▶ About this task
In this exercise, the data must be written out exactly.

▶ The input
+++++

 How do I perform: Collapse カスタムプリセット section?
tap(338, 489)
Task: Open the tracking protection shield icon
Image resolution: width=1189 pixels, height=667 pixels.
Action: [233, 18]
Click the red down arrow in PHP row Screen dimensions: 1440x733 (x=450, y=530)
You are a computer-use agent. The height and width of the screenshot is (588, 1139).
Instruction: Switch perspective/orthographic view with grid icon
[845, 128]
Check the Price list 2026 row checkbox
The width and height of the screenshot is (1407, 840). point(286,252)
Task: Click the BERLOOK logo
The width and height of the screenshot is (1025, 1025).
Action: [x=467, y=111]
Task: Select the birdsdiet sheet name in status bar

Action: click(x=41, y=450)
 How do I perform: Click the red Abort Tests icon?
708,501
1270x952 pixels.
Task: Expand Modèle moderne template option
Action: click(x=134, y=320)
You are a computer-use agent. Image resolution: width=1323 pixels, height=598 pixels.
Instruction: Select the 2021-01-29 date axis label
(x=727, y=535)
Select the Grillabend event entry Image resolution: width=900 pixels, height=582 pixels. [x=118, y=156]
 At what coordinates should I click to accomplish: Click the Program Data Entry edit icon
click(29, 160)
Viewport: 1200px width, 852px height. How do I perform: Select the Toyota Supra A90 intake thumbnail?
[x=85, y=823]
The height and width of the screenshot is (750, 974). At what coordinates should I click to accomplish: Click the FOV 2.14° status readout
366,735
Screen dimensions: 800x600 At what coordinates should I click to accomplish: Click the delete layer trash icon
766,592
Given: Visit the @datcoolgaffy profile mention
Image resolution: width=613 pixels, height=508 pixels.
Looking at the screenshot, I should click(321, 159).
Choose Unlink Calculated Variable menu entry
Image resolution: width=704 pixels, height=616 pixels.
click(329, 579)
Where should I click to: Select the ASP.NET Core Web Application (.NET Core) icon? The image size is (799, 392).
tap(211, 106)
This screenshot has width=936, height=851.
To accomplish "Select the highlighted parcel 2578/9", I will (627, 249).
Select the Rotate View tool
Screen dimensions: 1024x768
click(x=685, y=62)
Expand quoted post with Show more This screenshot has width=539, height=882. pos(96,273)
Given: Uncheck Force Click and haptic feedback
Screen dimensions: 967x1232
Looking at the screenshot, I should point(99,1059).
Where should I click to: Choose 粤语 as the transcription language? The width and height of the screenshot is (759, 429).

+++++

▶ Finished task
 How do I perform: Collapse カスタムプリセット section?
tap(338, 489)
Task: Open the tracking protection shield icon
Image resolution: width=1189 pixels, height=667 pixels.
Action: [233, 18]
Click the red down arrow in PHP row Screen dimensions: 1440x733 (x=450, y=530)
You are a computer-use agent. The height and width of the screenshot is (588, 1139).
Instruction: Switch perspective/orthographic view with grid icon
[845, 128]
Check the Price list 2026 row checkbox
The width and height of the screenshot is (1407, 840). point(286,252)
Task: Click the BERLOOK logo
The width and height of the screenshot is (1025, 1025).
Action: [x=467, y=111]
Task: Select the birdsdiet sheet name in status bar

Action: click(x=41, y=450)
 How do I perform: Click the red Abort Tests icon?
708,501
1270x952 pixels.
Task: Expand Modèle moderne template option
Action: click(x=134, y=320)
You are a computer-use agent. Image resolution: width=1323 pixels, height=598 pixels.
Instruction: Select the 2021-01-29 date axis label
(x=727, y=535)
Select the Grillabend event entry Image resolution: width=900 pixels, height=582 pixels. [x=118, y=156]
 At what coordinates should I click to accomplish: Click the Program Data Entry edit icon
click(29, 160)
Viewport: 1200px width, 852px height. How do I perform: Select the Toyota Supra A90 intake thumbnail?
[x=85, y=823]
The height and width of the screenshot is (750, 974). At what coordinates should I click to accomplish: Click the FOV 2.14° status readout
366,735
Screen dimensions: 800x600 At what coordinates should I click to accomplish: Click the delete layer trash icon
766,592
Given: Visit the @datcoolgaffy profile mention
Image resolution: width=613 pixels, height=508 pixels.
Looking at the screenshot, I should click(321, 159).
Choose Unlink Calculated Variable menu entry
Image resolution: width=704 pixels, height=616 pixels.
click(329, 579)
Where should I click to: Select the ASP.NET Core Web Application (.NET Core) icon? The image size is (799, 392).
tap(211, 106)
This screenshot has width=936, height=851.
To accomplish "Select the highlighted parcel 2578/9", I will (627, 249).
Select the Rotate View tool
Screen dimensions: 1024x768
click(x=685, y=62)
Expand quoted post with Show more This screenshot has width=539, height=882. pos(96,273)
Given: Uncheck Force Click and haptic feedback
Screen dimensions: 967x1232
Looking at the screenshot, I should point(99,1059).
Where should I click to: Choose 粤语 as the transcription language? The width and height of the screenshot is (759, 429).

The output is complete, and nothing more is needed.